Ah, on me souffle dans l'oreillette que c'est la Saint Jérôme, en l'hommage au patron des traducteurs, et plus précisément des traducteurs qui se fâchent avec tout le monde, parce qu'il était très doué dans ce second domaine, le gaillard.
Jéjé par Léonard
Bon, après, et à sa décharge, c'est une époque où le dogme est pas totalement fixé et où tout le monde s'engueule en s'envoyant des accusations d'hérésie à la figure. À cette occasion, le Jéjé se montre plus polémique que traducteur et doit se défendre parce qu'il a aussi traduit des types convaincus ensuite d'hérésie.
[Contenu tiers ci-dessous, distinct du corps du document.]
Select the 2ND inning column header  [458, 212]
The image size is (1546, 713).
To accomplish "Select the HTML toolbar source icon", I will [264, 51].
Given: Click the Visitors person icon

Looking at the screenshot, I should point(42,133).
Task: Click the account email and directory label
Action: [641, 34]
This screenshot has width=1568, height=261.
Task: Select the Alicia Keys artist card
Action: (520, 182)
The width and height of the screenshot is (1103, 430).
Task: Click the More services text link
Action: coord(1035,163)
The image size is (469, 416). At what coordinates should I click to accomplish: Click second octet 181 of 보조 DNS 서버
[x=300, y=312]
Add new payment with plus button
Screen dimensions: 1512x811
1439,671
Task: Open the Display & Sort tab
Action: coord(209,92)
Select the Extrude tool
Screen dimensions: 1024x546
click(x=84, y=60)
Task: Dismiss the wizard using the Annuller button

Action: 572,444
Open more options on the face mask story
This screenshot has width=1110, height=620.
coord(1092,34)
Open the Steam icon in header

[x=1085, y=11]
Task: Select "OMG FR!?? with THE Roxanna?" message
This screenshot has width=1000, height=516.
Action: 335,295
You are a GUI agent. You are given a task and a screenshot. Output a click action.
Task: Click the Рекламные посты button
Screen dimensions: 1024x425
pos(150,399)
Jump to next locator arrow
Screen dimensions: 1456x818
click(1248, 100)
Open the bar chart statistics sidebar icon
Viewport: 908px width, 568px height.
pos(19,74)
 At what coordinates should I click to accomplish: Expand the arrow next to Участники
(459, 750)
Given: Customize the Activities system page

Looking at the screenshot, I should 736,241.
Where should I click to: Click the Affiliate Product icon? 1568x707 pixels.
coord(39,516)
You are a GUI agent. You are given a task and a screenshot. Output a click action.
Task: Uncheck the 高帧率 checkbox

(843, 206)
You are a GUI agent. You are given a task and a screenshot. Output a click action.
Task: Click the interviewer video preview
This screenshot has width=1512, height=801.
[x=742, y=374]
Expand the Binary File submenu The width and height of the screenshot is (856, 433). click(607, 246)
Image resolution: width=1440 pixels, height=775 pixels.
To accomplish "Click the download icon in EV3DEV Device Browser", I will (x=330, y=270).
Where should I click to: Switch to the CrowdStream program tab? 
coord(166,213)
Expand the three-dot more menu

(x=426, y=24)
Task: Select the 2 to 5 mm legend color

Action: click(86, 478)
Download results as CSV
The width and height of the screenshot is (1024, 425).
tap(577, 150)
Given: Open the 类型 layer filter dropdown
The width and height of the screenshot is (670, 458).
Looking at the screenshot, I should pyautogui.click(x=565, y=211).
De nos jours, son grand oeuvre c'est la traduction latine de la Bible. Ce n'est pas la première du genre, mais c'est la plus précise de l'époque. Il s'est fondé notamment sur une version d'Origène (un des hérétiques qui lui vaudront des problèmes) qui mettait en colonnes six versions du texte, deux en hébreu et quatre en grec et fait des recherches de contexte historique pour piger de quoi ça cause. Un vrai gros boulot, fait avec toute la rigueur possible à l'époque (et lui il était clairement pas là pour rigoler) qui lui vaut des engueulades avec Saint Augustin et quelques autres, qui le voient tiquer sur des différences significatives entre la version grecque de la Septante, alors qu'elle fait autorité à l'époque, et le texte hébraïque. À un moment où, rappelons-le, on s'entre-écharpe pour savoir si le Christ a une ou deux natures, si Marie est mère de Dieu ou seulement du Christ, si le Saint Esprit est consubstantiel ou seulement de même substance (c'est d'une subtilité toute byzantine), avec un texte sur lequel se reposer devient crucial. C'est d'ailleurs pour ça que le Pape de Rome avait demandé à Jérôme de remplacer les anciennes traductions, invoquées par les uns et les autres dans des querelles qui en devenaient indémerdables.
Le truc, c'est que son texte finit effectivement par s'imposer et que ses choix de traduction finissent donc par avoir force de dogme (la même chose est arrivée en Amérique où pendant longtemps, version en Anglais de la Renaissance du Roi Jacques était la base de tout, faisant de l'anglais cette langue merveilleuse où l'ont vouvoie son chien mais où l'on tutoie Dieu, selon la belle expression d'un de mes profs d'antan).
C'est une illustration de la responsabilité qu'on a, nous autres traducteurs. On fait passer le texte, y compris à des gens qui n'auront jamais accès à l'original. Pour eux, notre version devient le texte et c'est pour ça que les retraductions, parfois, font grincer des dents, même si elles sont parfois objectivement plus solides (je me suis jamais fait à "Bessac" à la place de "Sacquet" chez Tolkien, même si je défends le travail du collègue).